¿Cómo está usted?
Generalmente nos preguntamos unos a otros : ¿ cómo estás?, y uno dice, “bien”, “regular”, “más o menos” o también, “mal”. Pero la clave para saber cómo está usted, qué siente, cómo se encuentra, está en saber: ¿Cómo es usted? El “cómo es usted” determina el cómo está usted. Si usted es una persona que solo está pendiente de la aprobación de los demás, del sí de otros, del aplauso de aquellos, de la mirada complaciente de alguien para actuar, muchas veces se sentirá muy mal. Se sentirá paralizado cuando no le den el visto bueno; hundido cuando hizo algo que siendo bueno para usted, cayó mal a algunos a los que usted ha cedido el dirigir su propia conciencia. Solamente se sentirá bien cuando se convierta en el dueño de su propia vida. En alguien que escucha consejos, pero que decide de acuerdo a sus principios. En alguien que es coherente con sus ideas y que actúa con firmeza.
Si usted es una persona perfeccionista que quiere que todo salga “lo máximo”, sin fallas, “nítido”, “inmaculado”, se sentirá muchas veces mal. Y contagiará a otros con su estado de ánimo. Claro que queremos hacer las cosas lo mejor posible, pero no se puede hacer todo bien, perfecto. Luchar por superarse todos los días es necesario.
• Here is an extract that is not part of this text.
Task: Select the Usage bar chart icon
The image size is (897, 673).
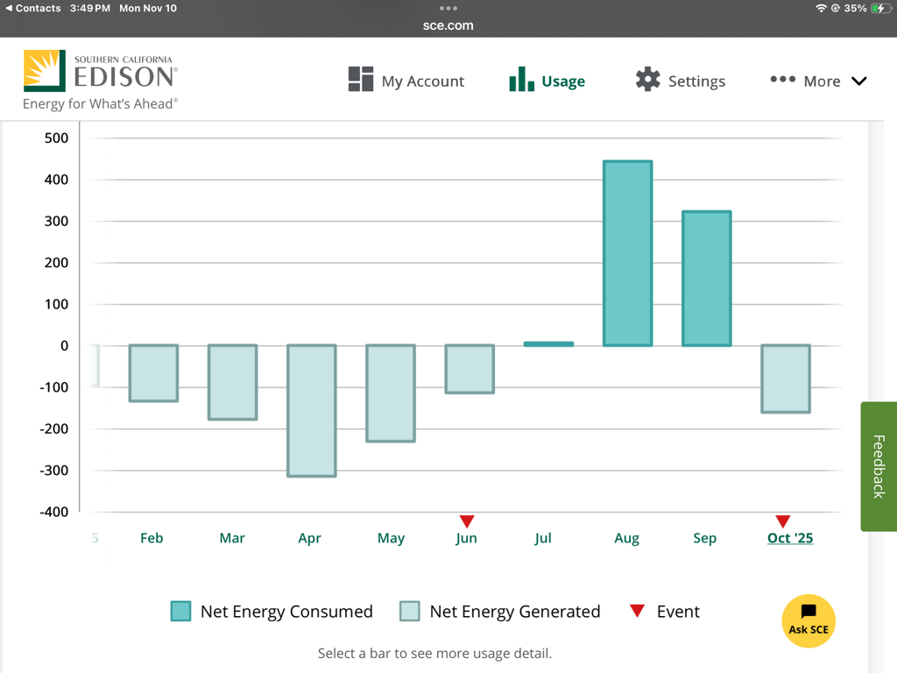Action: pos(521,80)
Pero amargarse porque esto o aquello no salió como yo quise; coger rabietas porque el mundo sigue un rumbo que yo no quiero; querer que la gente piense y actúe como yo quiero me hará sentirme mal muchas veces. Yo no soy el dueño de nadie. Por otro lado siendo realista, uno puede hacer algunas cosas mejor que otras. Si yo quiero pintar como Dalí, cantar como Plácido Domingo y practicar artes marciales como Bruce Lee, entonces viviré frustrado y triste toda mi vida. Hay cosas que se hacen simplemente para aprender, divertirse sanamente, bajar el nivel de estrés y no tienen mayor importancia si no las hago muy bien. Hay muchas cosas buenas que uno puede realizar pero sin estar pendiente de que estoy compitiendo en unas olimpiadas. La cuestión está en esforzarse lo máximo, pero sin obsesionarse por el cómo acaba la obra realizada.
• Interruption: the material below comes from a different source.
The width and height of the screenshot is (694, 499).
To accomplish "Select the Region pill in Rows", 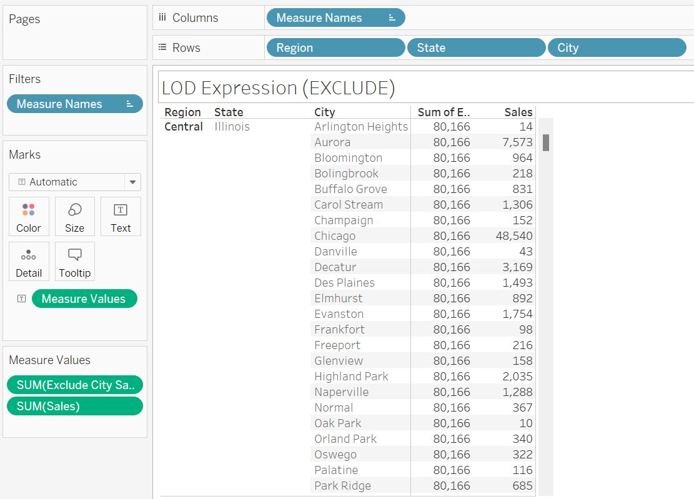I will pos(335,48).
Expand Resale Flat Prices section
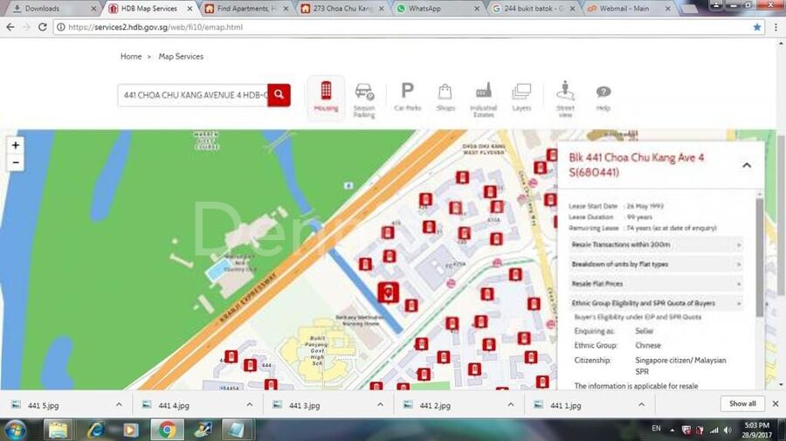Screen dimensions: 786x441 click(x=655, y=284)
Si usted es una persona intransigente, inflexible y que cree que es propietaria de la verdad, estará siempre chocando con la gente. Esto lo hará sentirse mal. No todos podemos pensar como usted y hay muchas maneras de ver la realidad. Si quiere sentirse bien, hágame caso, no sea intolerante, ni envidioso, ni rencoroso, ni perfeccionista, ni esclavo del pensamiento de otros, sino una persona que desarrolle la bondad que el Señor le dio, de un Dios que lo ama. Con El, ya lo sabe, usted será invencible.